The house was the same, only visible to the whole neighborhood. There was no way to quiet it. Its accusations were on the outside – the siding in need of a power wash, Emma’s finger streaks of paint on the steps, the brown patches in the yard. The big jobs, well people could understand that. Maybe there’s no money for them right now. They must be saving up for the roof. But the little ones, the ones he was going to pay a handyman to do – you couldn’t shut them up. They shouted that the man who lived here failed at the simplest parts of living.
Morse was out checking for mail. Andy got out and greeted him.
“Hey, John.”
“Hey, Andy. Nothing yet,” he said, looking up as he closed the mailbox. He was in and out all day seeing if the mailman had come. Andy suspected it was an excuse to be outside. It wasn’t that he was a snoop, exactly. He just had the old widower’s need to be a part of the world long after running out of reasons to interject himself.
“How you holding up?” he asked. “You two all right?”
“Yeah, we’re getting by. New territory for me.”
“I’d say. I wouldn’t want it myself. It was hard enough raising ours together. And for you, with…” He looked embarrassed, an old man not thinking before he spoke. “Um, any word from Elizabeth? Any idea when she’ll be back?”
“She’s all right.”
“She called you?”
“She… she’s all right. She needs time, you know?”
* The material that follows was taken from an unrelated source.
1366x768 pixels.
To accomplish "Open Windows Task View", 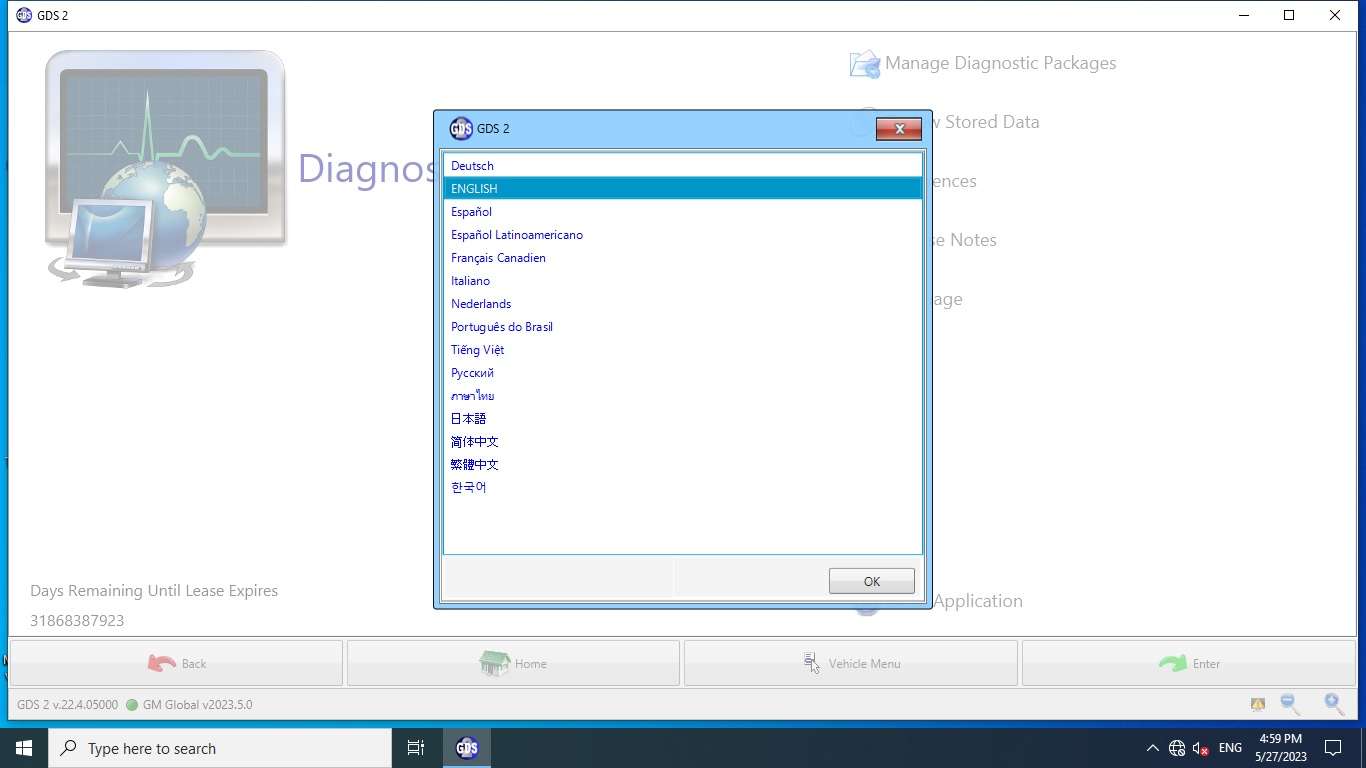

“Sure. So do you, friend.” He poked a finger in Andy’s breast. “Everybody needs time. Come over for coffee someday, ok? Bring Emma, I’d love to see her.”
“Sure.”
“Really, anytime.”
“Sure. I will. Thanks, John.”
John gave an “It’s nothing” toss of his hand and turned up his walk. Andy headed for the house. It was a rare time off. He should go to a park. He should nap under a tree. He should go see a movie. But he headed for the house because that’s where the beer was.
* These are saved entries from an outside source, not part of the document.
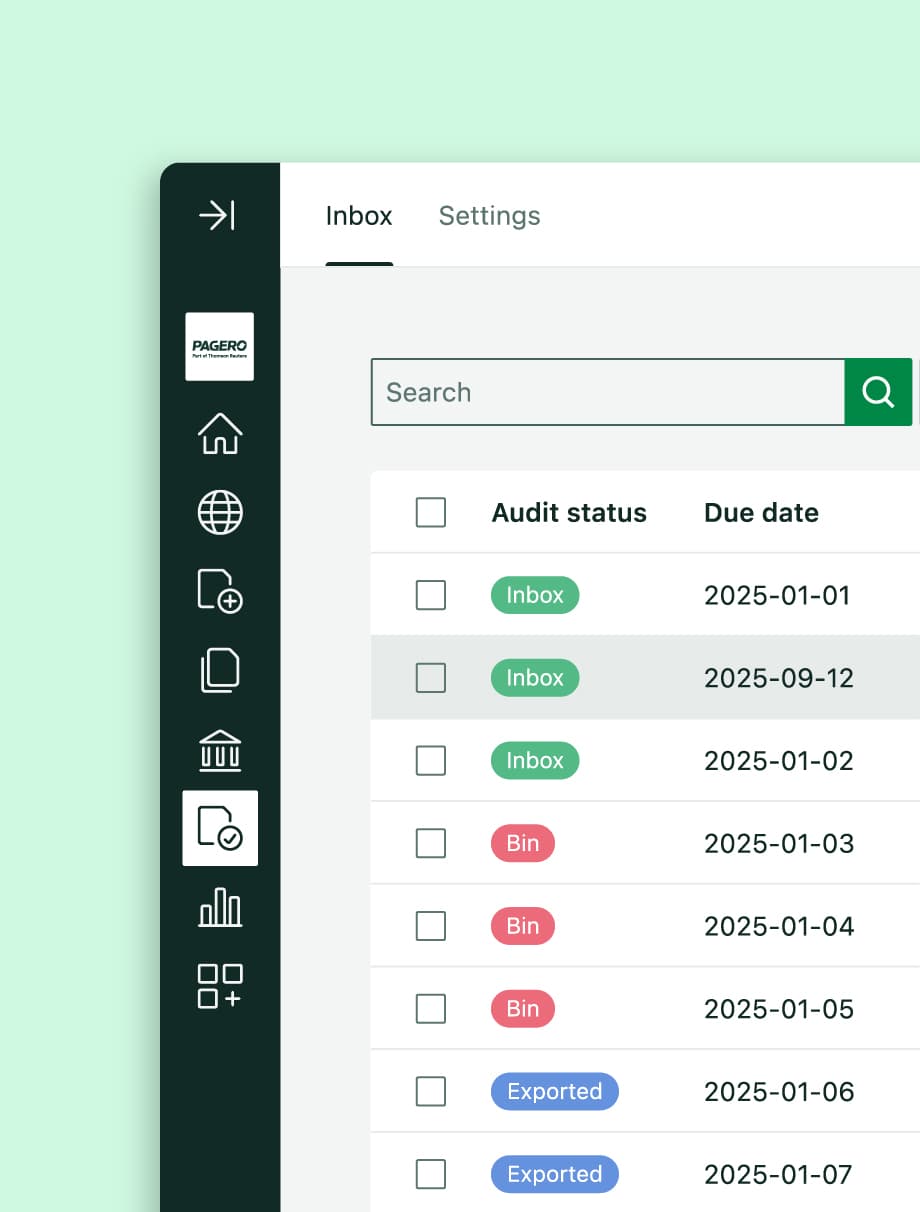Tick the checkbox for 2025-01-03 Bin row
920x1212 pixels.
(x=430, y=844)
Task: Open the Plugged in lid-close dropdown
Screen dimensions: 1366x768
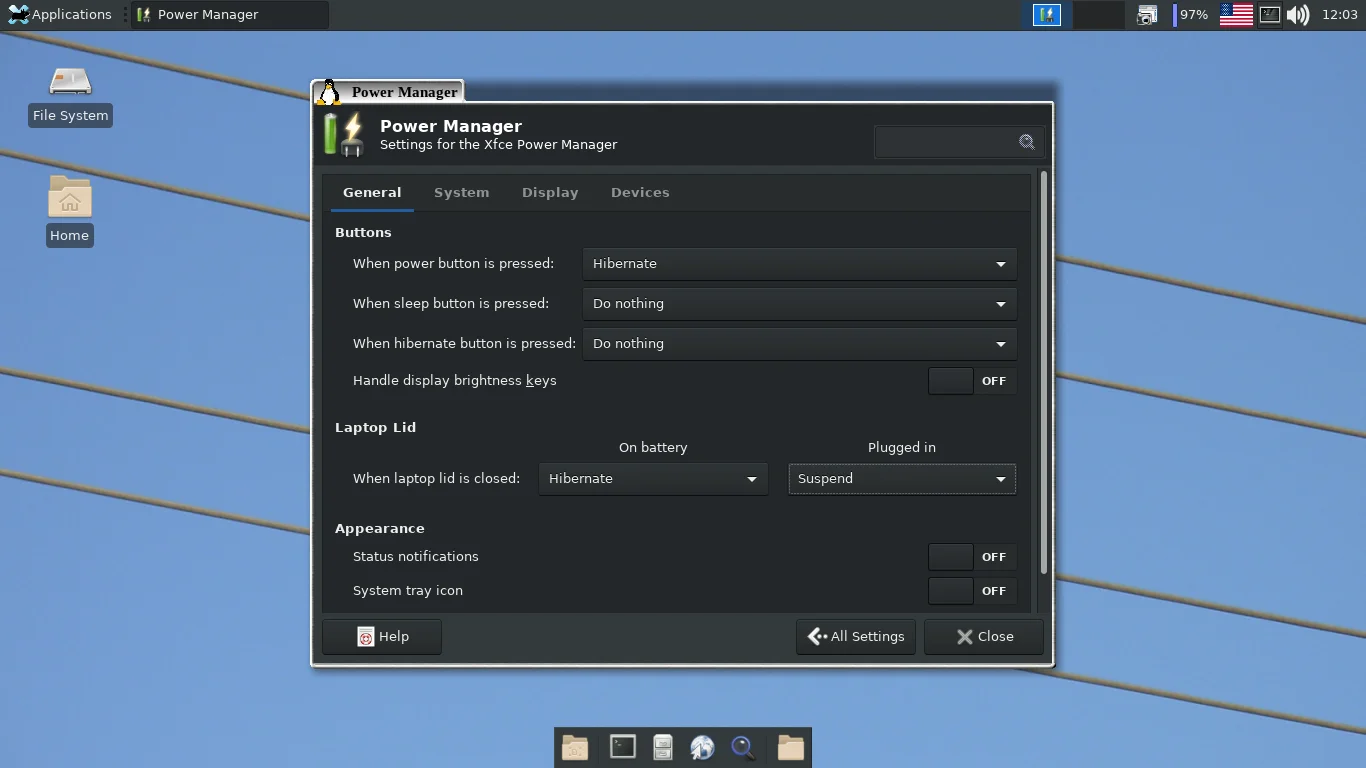Action: point(901,479)
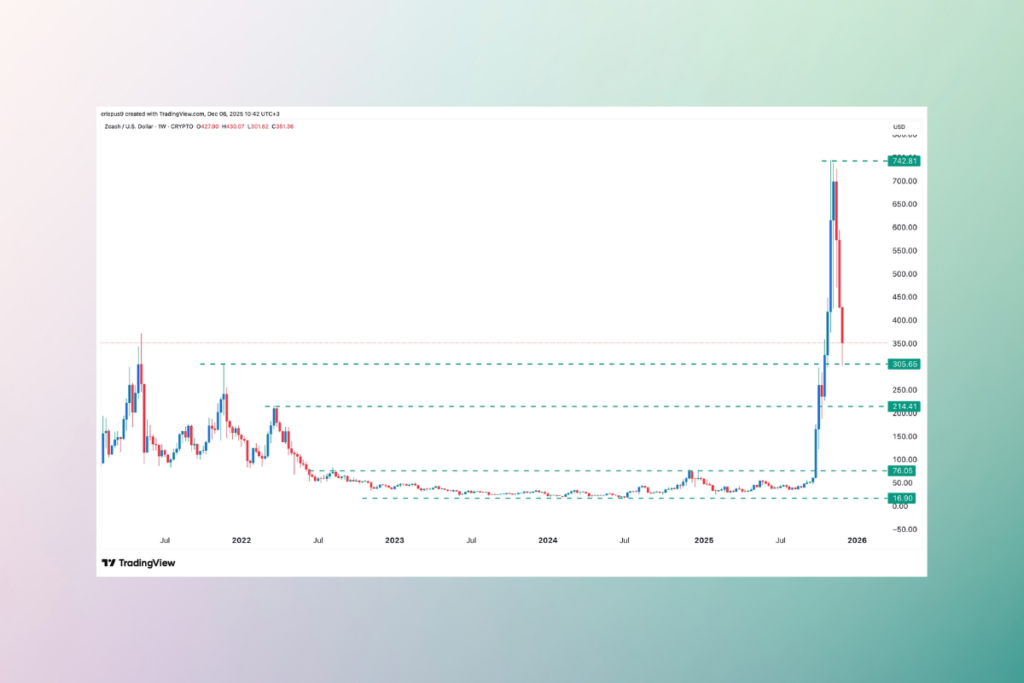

A rectangle of sunlight lit the cushions of the black leather sofa. It made them too bright. It was furniture for evenings, for parties. It looked too ordinary in the day. The cream-colored wall and the cream-colored seascape hanging on it should have had the spotlight but were thrown into shadows by the contrast. All her choices, but he liked them. He wondered how long he could hold on to them before they’d have to go back to Rent-A-Center. The room was too still for him to be this sober. He started for the kitchen, then smelled the smoke.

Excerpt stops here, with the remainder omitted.